I think for Jose and I it is easy to sort of put aside what we are going through at times so that we could “be normal”. But its all still there, no nursery, no stroller, no planning her outfits. Sometimes the house feels baby-less. I have some of the things my sister and mom gave me in the spare room, the little bears and blankets, too. But its in another room and the door is mostly closed. The whole thing with our situation is that we don't know what is really going to happen. We just know she is not "whole" and because of that there will be problems, and the greatest possibility of a very short life, again, what kind, we don't know, exactly. I know what Jose and I need to do is deal with the situation as it is, that is where we struggle, its hard to talk about out loud sometimes. Feelings, they are hard to just blurt out..."I'm having a lousy day today because I want to be so happy that I am having a baby but I can't!!!" Days go by and it passes and Eva kicks me into shape, reminding me to focus on her.
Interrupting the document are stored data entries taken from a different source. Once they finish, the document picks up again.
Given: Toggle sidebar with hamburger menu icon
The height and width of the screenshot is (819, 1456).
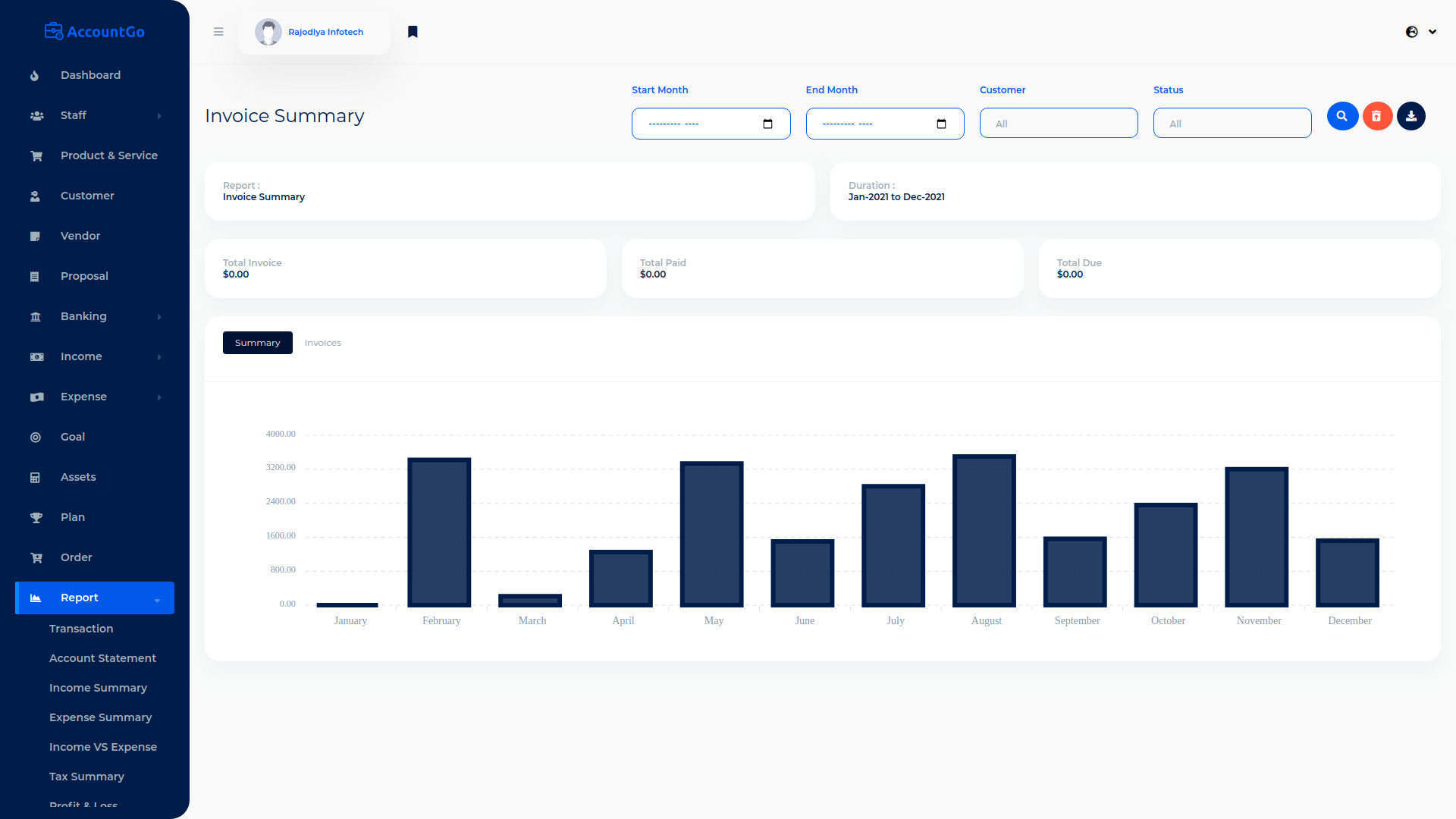Looking at the screenshot, I should pyautogui.click(x=218, y=32).
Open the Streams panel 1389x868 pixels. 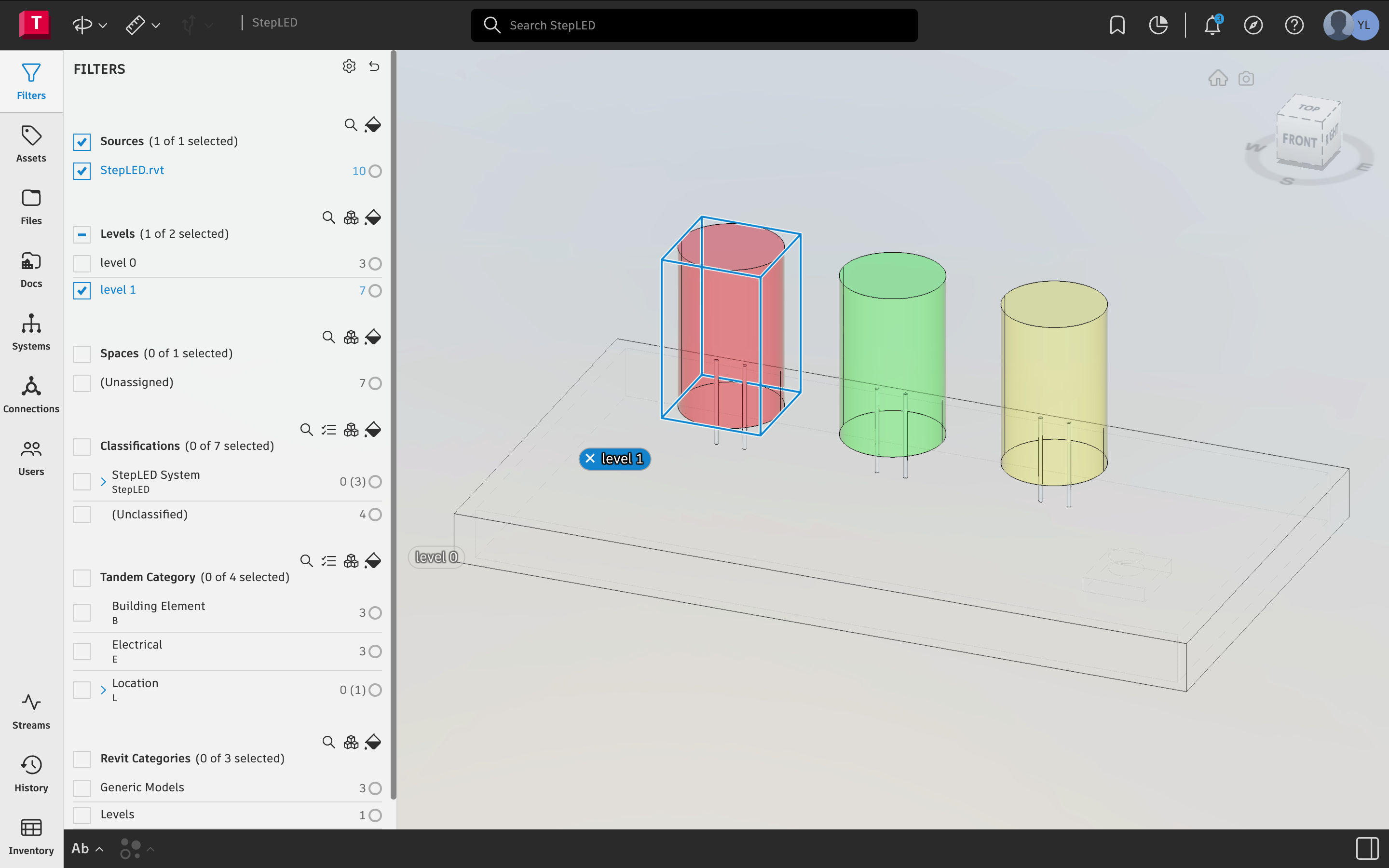31,711
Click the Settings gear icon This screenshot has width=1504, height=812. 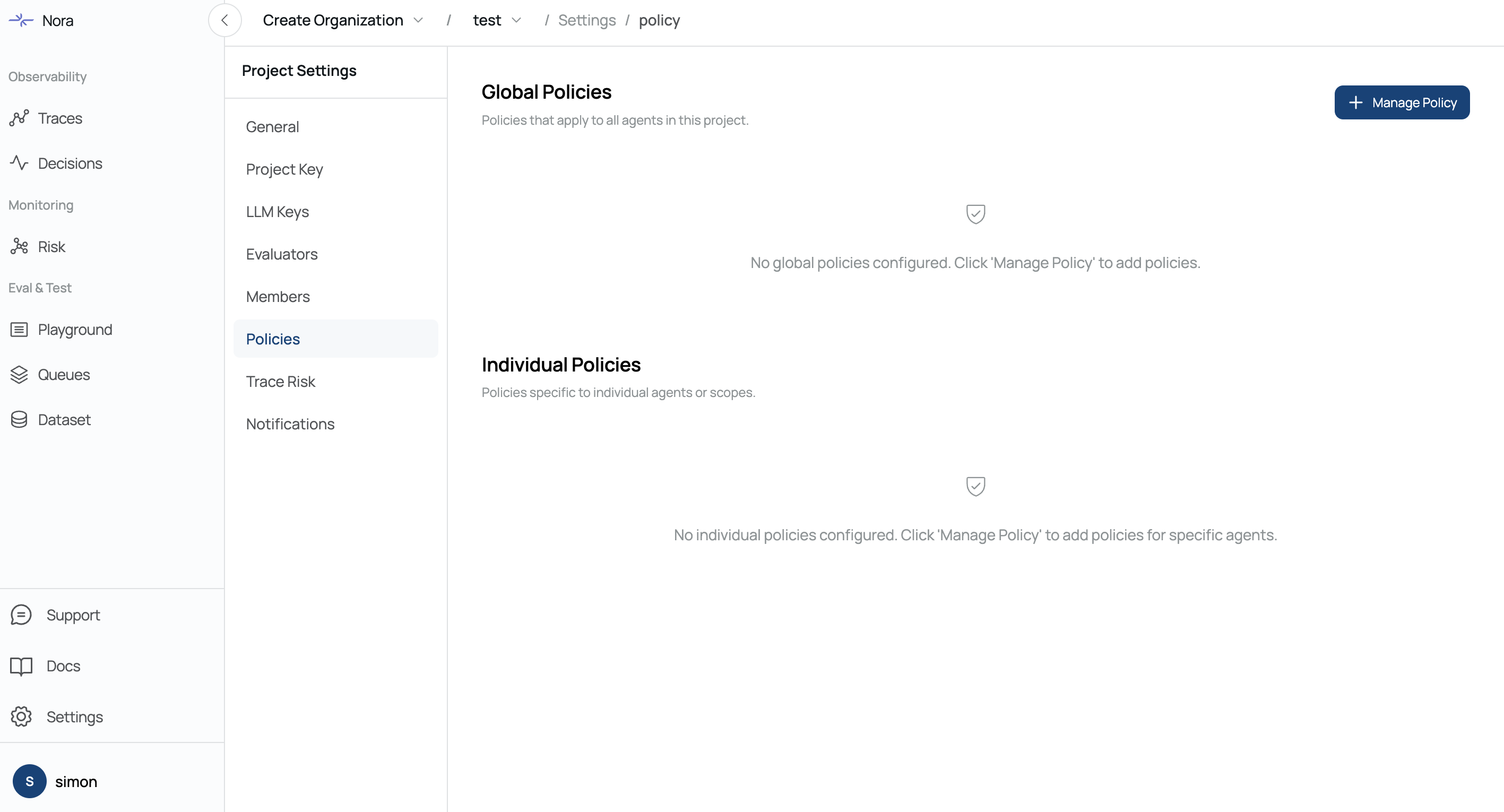click(21, 717)
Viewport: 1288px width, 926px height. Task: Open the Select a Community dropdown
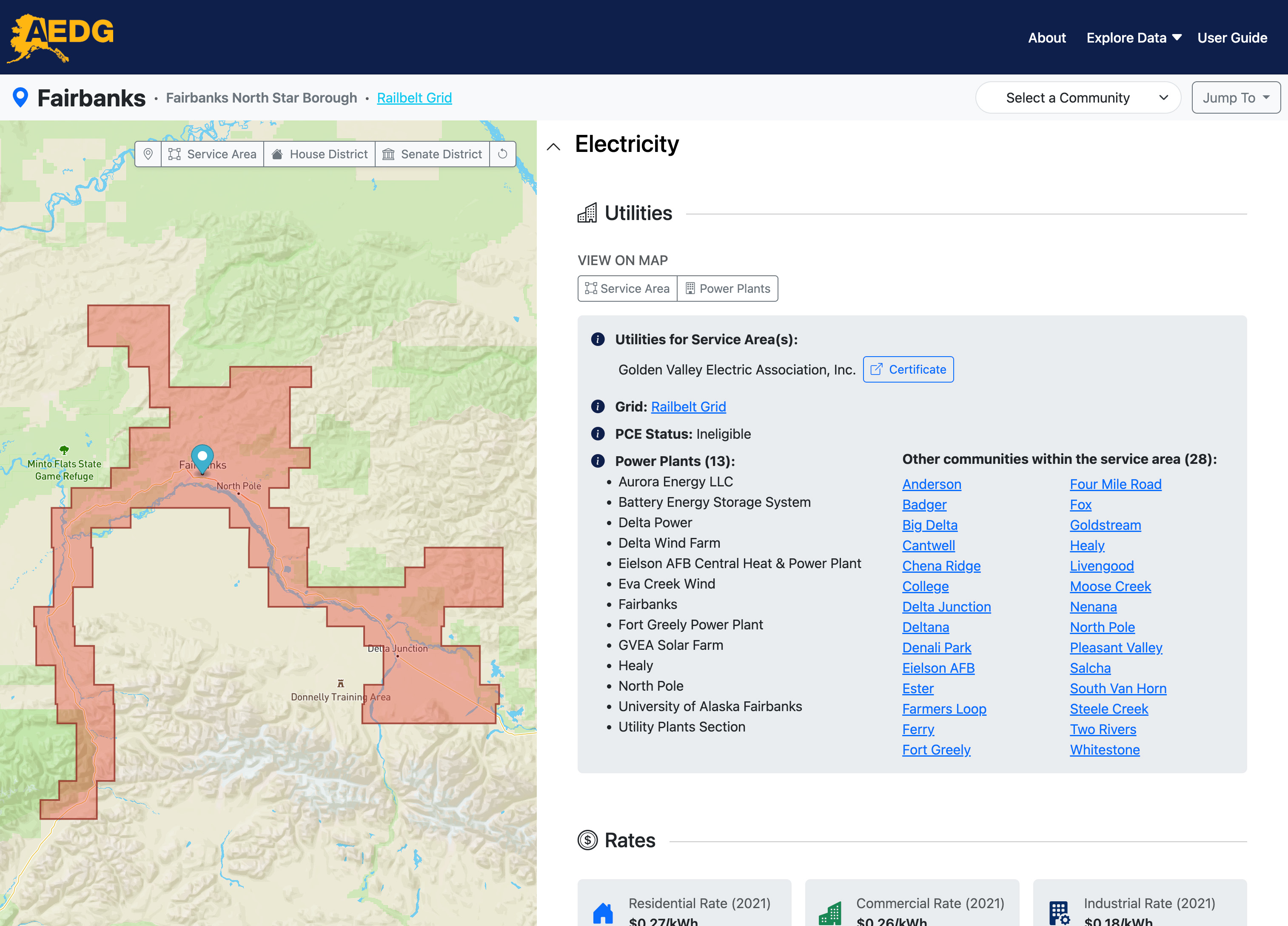pos(1077,98)
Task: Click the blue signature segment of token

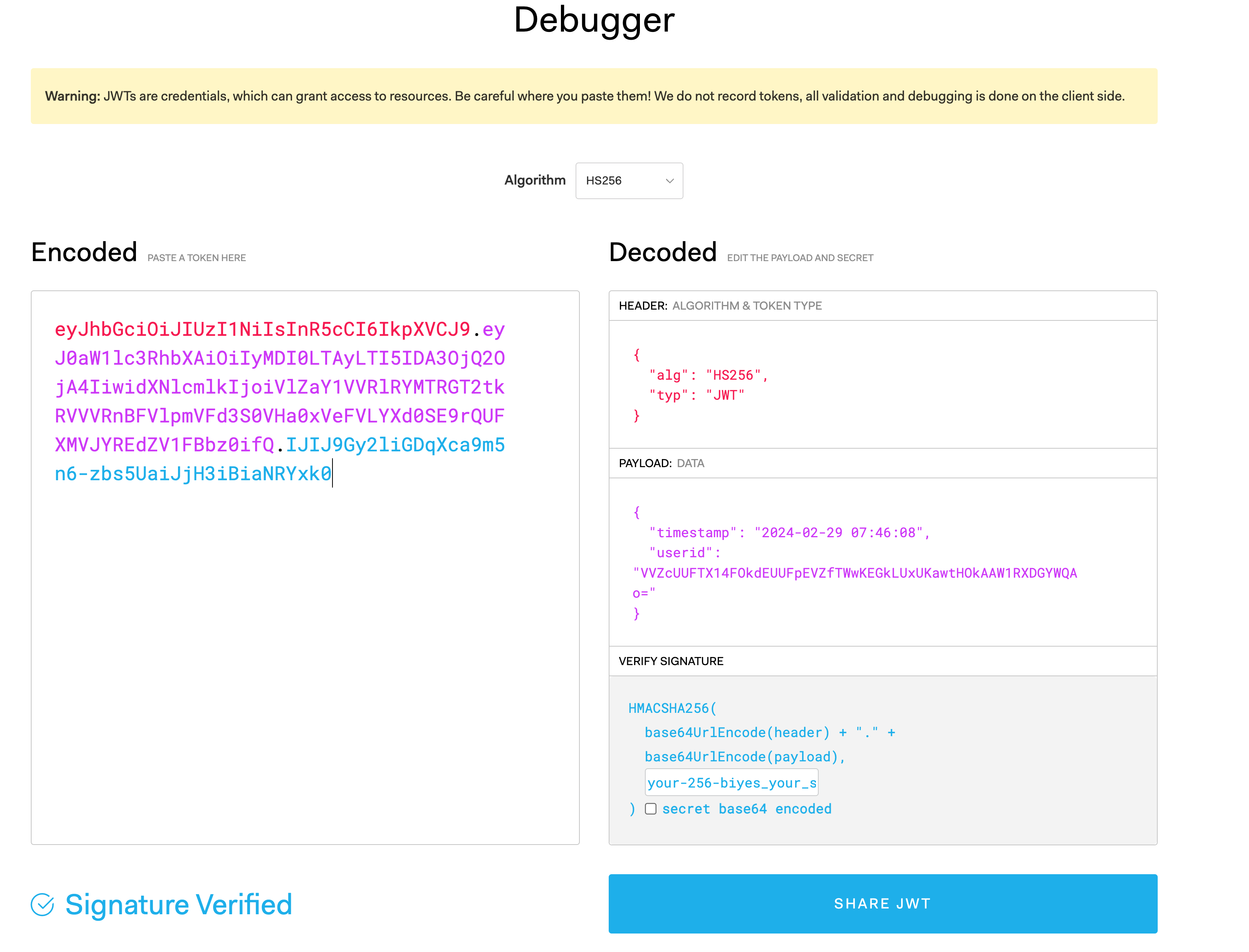Action: (x=193, y=474)
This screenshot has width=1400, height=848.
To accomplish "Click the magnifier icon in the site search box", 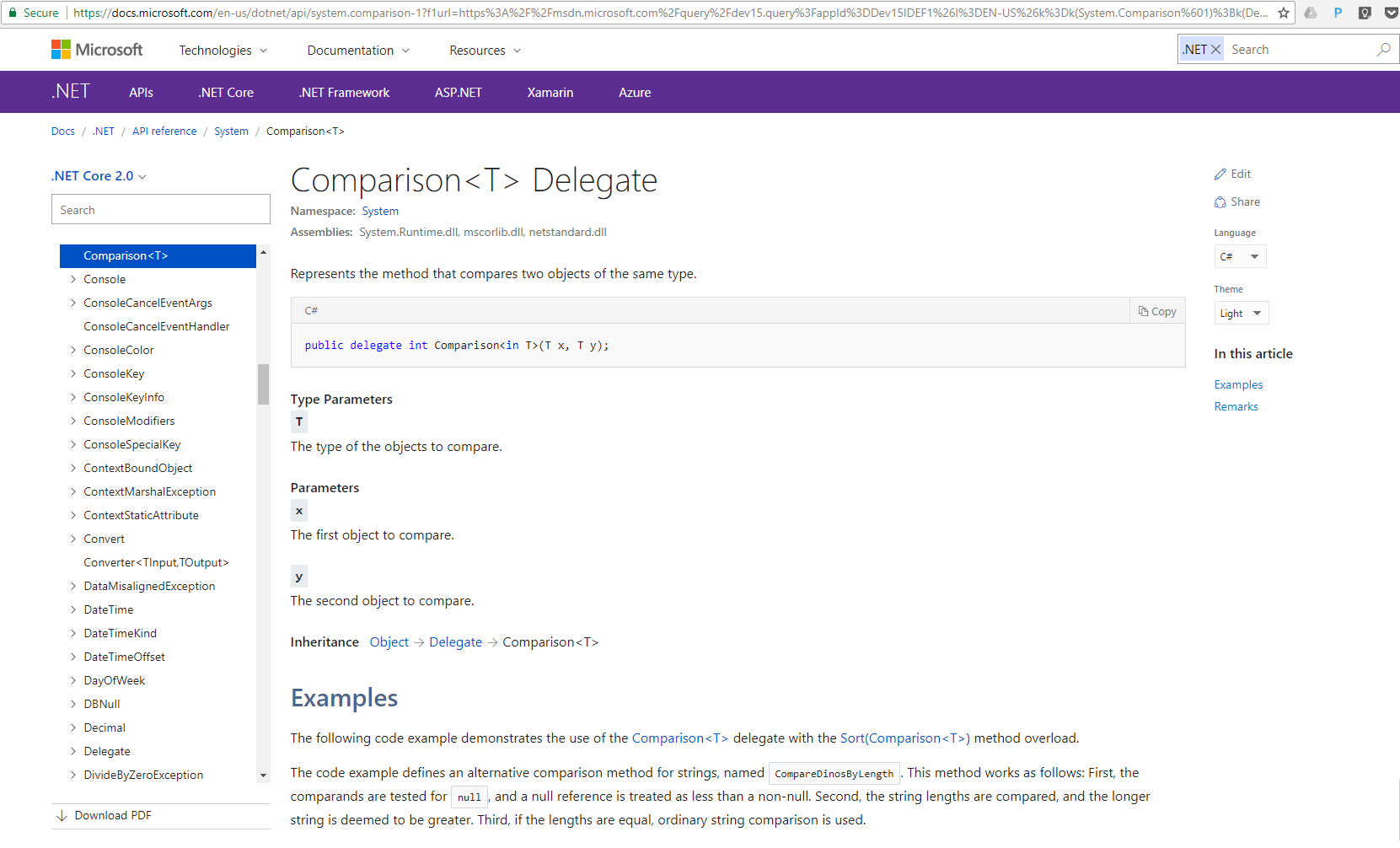I will (1383, 49).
She is Diaz-Alvarez! She is a woman in charge!
I realized that the days after my appointments are the most difficult because those are the days that everything is so real. Those are the days that I am reminded that this is not a “normal” pregnancy. That the diagnosis is real, that Eva is really sick. This is where “the funk” comes in, where I want to turn around and blame myself, where I keep thinking of what I could have done or what I did to bring this on. I have to admit, for me being a talker, it is difficult for me to talk, and especially about the negative feelings I might be having. The blog helps. It is easier to write these things than it is to admit them out loud. I am not a poet nor do I posses musical talent or paint or dance (not well, anyway) but I guess I can write about what we/I am going through. Nonetheless people, I want to say I am not superwoman and I am not made of steel. I know I can break from this, I guess I am just needing everyone, including myself to handle us with care. I think we need love, kindness, thoughtfulness, attention, everything you all have been helping us with. We love you our family and friends. Those of you not afraid of us, not afraid of hard things and hard situations. Thank you! You all are our Angels too!